No llevó Erik Thor de Foro Harley, que es del barrio.
Cada año quedamos para recoger el calendario Republicano y eso ya es tradición.
Nos pedimos unas tapas ya que en Casa Leto no tienen cocina.
Lo suyo son los pinchos y las salazones. Todo acompañado de buen vino de barril o si prefieres de botella con pedigrí.
Empanadilla de carne rustida de las buenas, recién hechas.
Con el tiempo se llena hasta las cejas pero el trato sigue siendo exquisito. Todo muy de barrio obrero de Barcelona.
Entre las decoraciones, tenían un Ecce Homo de Borja que nos trajo el recuerdo de cuando hicimos la Sad Hill Run 2020, en la que paramos a comer en Borja. Qué recuerdos nos trajo Cecilia , la autora de la restauración de la obra.
Al rato llega un grupo de moteros variado. Hay Indians, Hondas y algún scooter. Se ven un grupo de moteros y moteras unido sin sectarismo. Riders Motards.
No hay problema para aparcar.
Nos comimos unos pinchos y 4 copetazos de vino, 19€. Los pinchos están muy logrados y los precios no son de asustar, aunque no tiene comparación con el Bar Bitácora. Es más tasca del puerto de Barcelona de los 80.
La decoración del local sorprende, hasta tienen posters y discos firmados por Rumba Tres.
Al acabar el tapeo nos vamos a la siguiente tasca.
Cuando aparcamos las motos, lucía así y 2 horas después, no se puede entrar.
Está a reventar. Nos comentan que a las 11 ya había cola para entrar.
Tiene especialidades muy interesantes, nos hacemos sitio en la barra a empujones y logramos pedir algo.
Tiene tapas del día y parece que estamos en una tasca en 1975, todo pasa de prisa. El trato es el justo para no entorpecer el servicio.
Nos pedimos algo para degustación y unas cañas.
Nos quedamos con las ganas de probar los callos.
Pero no nos da la tripa para más. Los sábados abre a las 8.30 y volvemos con más tiempo y hambre.
También puedes irte con una bota de vino y el vino dentro.
La carta es extensa y destacan algunos productos, cómo los gintònic a 4€. Porrones a 4.50€. Almuerzo de tenedor desde 9.50 a 15€.
Aparte de la sala principal, tiene una terraza interior. José te mira con cara de no molestes coño.

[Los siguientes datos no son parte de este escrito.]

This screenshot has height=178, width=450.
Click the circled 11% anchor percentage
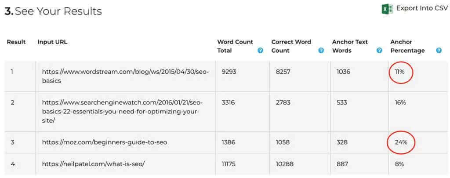[399, 72]
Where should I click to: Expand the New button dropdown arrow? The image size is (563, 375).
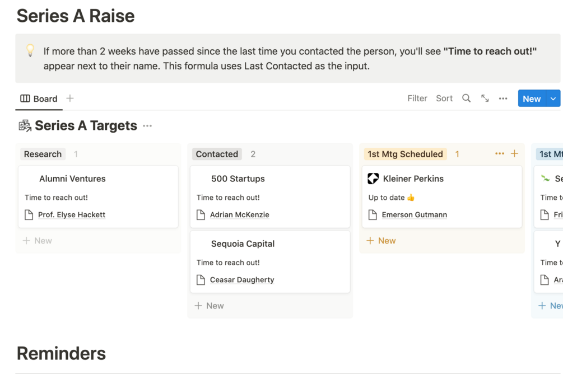click(553, 99)
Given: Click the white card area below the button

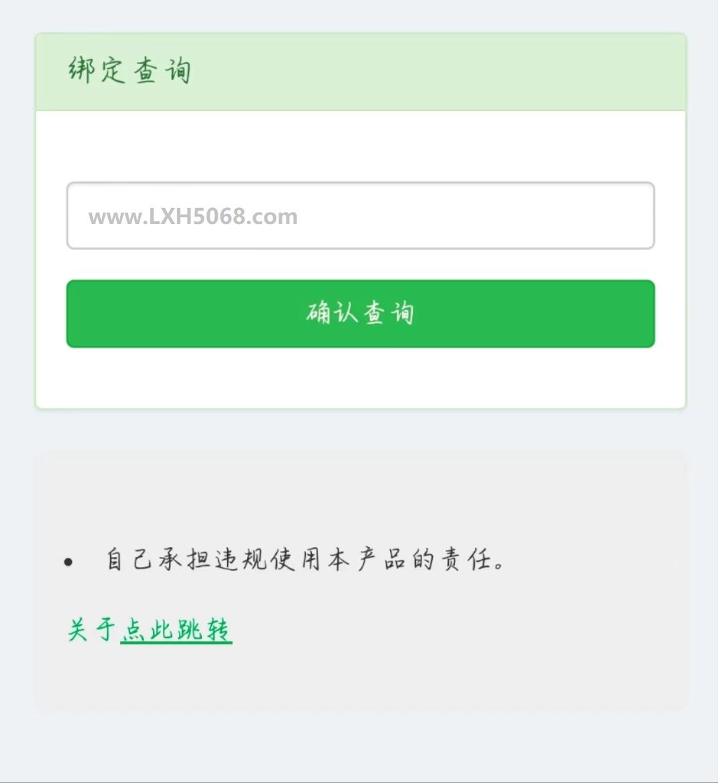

En un momento dado se libera un poco el espacio, pero en unos minutos acude nuevo personal a llenar la tripa.
Los callos pintan bien pero nos quedamos con las ganas de catarlos. 9.50€ la ración.
El entrecot de 35€, habrá que probarlo también.
No dejan de despachar vino a granel. Habrá que comprar un poco otro día para llevar a casa.
Sin problema para aparcar. Son de los sitios de la Barcelona preolímpica que quedan dignos de que tal mismísimo Boss los visitara.
Si eres tiquismiquis y no te gusta que los pies se queden pegados en el suelo al andar, lo tuyo es ir al Starbucks, quedarás más satisfecho.
No hemos reservado ni creo que admitan reserva.
A la ruta de tascas se le puede añadir el Bar Vélez Rubio que tiene la misma potencia.
Sitios fuera de la ruta turística donde nadie te hablará en guiri.
Nuestra recomendación 2 motos por ser dos locales distintos. Pero a la Bodega Massana se le pueden dar 3 por la variedad de platos.